§ **Records for the exercise**:
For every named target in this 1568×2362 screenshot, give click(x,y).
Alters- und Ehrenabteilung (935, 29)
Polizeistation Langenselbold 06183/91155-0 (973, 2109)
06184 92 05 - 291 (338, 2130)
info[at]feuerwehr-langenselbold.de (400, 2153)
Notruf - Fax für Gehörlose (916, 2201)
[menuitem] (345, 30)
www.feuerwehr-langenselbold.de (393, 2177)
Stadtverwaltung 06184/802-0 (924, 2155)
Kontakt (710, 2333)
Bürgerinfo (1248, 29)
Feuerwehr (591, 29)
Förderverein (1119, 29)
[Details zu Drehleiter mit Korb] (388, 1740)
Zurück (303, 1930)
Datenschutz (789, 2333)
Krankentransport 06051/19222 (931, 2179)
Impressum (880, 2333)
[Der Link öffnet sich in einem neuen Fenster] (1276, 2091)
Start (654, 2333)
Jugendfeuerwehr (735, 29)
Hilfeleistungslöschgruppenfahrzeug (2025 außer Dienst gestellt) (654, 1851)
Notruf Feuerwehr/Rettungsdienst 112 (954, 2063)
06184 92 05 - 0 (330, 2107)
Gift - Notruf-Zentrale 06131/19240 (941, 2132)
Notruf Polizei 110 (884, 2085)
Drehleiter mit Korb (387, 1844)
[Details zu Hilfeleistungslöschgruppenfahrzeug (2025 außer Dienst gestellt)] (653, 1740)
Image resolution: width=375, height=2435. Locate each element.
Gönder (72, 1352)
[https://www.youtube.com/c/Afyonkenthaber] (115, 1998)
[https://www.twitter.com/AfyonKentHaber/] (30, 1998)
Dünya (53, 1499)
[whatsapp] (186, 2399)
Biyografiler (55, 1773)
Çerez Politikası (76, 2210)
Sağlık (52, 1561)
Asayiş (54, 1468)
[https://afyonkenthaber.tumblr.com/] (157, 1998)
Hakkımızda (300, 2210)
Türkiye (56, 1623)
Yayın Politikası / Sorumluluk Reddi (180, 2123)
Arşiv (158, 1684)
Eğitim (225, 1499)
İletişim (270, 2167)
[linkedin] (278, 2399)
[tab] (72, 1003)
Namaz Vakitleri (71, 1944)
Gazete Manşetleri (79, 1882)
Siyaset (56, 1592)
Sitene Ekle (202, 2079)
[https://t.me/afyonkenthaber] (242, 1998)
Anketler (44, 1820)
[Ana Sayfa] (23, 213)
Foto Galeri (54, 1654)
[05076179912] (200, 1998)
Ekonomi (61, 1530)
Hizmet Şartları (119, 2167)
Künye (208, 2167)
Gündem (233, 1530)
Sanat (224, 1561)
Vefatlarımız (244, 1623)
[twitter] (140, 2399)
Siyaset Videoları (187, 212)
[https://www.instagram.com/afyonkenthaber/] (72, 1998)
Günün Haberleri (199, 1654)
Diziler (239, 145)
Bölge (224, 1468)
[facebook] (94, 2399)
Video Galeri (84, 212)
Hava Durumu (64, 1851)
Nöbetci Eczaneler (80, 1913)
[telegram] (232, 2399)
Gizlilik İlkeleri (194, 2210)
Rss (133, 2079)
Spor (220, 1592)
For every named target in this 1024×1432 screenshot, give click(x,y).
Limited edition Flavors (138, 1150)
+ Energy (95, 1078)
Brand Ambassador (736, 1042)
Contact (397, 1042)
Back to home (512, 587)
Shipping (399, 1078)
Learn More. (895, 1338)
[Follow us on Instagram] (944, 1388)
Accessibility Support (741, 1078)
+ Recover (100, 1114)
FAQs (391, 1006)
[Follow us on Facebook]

§ **Problem to work on**: The required answer is every line of the data, duplicated exactly.

§ **Exercise answer**:
For every named target in this 1568×2362 screenshot, give click(x,y).
Alters- und Ehrenabteilung (935, 29)
Polizeistation Langenselbold 06183/91155-0 (973, 2109)
06184 92 05 - 291 (338, 2130)
info[at]feuerwehr-langenselbold.de (400, 2153)
Notruf - Fax für Gehörlose (916, 2201)
[menuitem] (345, 30)
www.feuerwehr-langenselbold.de (393, 2177)
Stadtverwaltung 06184/802-0 (924, 2155)
Kontakt (710, 2333)
Bürgerinfo (1248, 29)
Feuerwehr (591, 29)
Förderverein (1119, 29)
[Details zu Drehleiter mit Korb] (388, 1740)
Zurück (303, 1930)
Datenschutz (789, 2333)
Krankentransport 06051/19222 (931, 2179)
Impressum (880, 2333)
[Der Link öffnet sich in einem neuen Fenster] (1276, 2091)
Start (654, 2333)
Jugendfeuerwehr (735, 29)
Hilfeleistungslöschgruppenfahrzeug (2025 außer Dienst gestellt) (654, 1851)
Notruf Feuerwehr/Rettungsdienst 112 (954, 2063)
06184 92 05 - 0 (330, 2107)
Gift - Notruf-Zentrale 06131/19240 (941, 2132)
Notruf Polizei 110 (884, 2085)
Drehleiter mit Korb (387, 1844)
[Details zu Hilfeleistungslöschgruppenfahrzeug (2025 außer Dienst gestellt)] (653, 1740)
Image resolution: width=375, height=2435. Locate each element.
Gönder (72, 1352)
[https://www.youtube.com/c/Afyonkenthaber] (115, 1998)
[https://www.twitter.com/AfyonKentHaber/] (30, 1998)
Dünya (53, 1499)
[whatsapp] (186, 2399)
Biyografiler (55, 1773)
Çerez Politikası (76, 2210)
Sağlık (52, 1561)
Asayiş (54, 1468)
[https://afyonkenthaber.tumblr.com/] (157, 1998)
Hakkımızda (300, 2210)
Türkiye (56, 1623)
Yayın Politikası / Sorumluluk Reddi (180, 2123)
Arşiv (158, 1684)
Eğitim (225, 1499)
İletişim (270, 2167)
[linkedin] (278, 2399)
[tab] (72, 1003)
Namaz Vakitleri (71, 1944)
Gazete Manşetleri (79, 1882)
Siyaset (56, 1592)
Sitene Ekle (202, 2079)
[https://t.me/afyonkenthaber] (242, 1998)
Anketler (44, 1820)
[Ana Sayfa] (23, 213)
Foto Galeri (54, 1654)
[05076179912] (200, 1998)
Ekonomi (61, 1530)
Hizmet Şartları (119, 2167)
Künye (208, 2167)
Gündem (233, 1530)
Sanat (224, 1561)
Vefatlarımız (244, 1623)
[twitter] (140, 2399)
Siyaset Videoları (187, 212)
[https://www.instagram.com/afyonkenthaber/] (72, 1998)
Günün Haberleri (199, 1654)
Diziler (239, 145)
Bölge (224, 1468)
[facebook] (94, 2399)
Video Galeri (84, 212)
Hava Durumu (64, 1851)
Nöbetci Eczaneler (80, 1913)
[telegram] (232, 2399)
Gizlilik İlkeleri (194, 2210)
Rss (133, 2079)
Spor (220, 1592)
For every named target in this 1024×1432 screenshot, give click(x,y).
Limited edition Flavors (138, 1150)
+ Energy (95, 1078)
Brand Ambassador (736, 1042)
Contact (397, 1042)
Back to home (512, 587)
Shipping (399, 1078)
Learn More. (895, 1338)
[Follow us on Instagram] (944, 1388)
Accessibility Support (741, 1078)
+ Recover (100, 1114)
FAQs (391, 1006)
[Follow us on Facebook]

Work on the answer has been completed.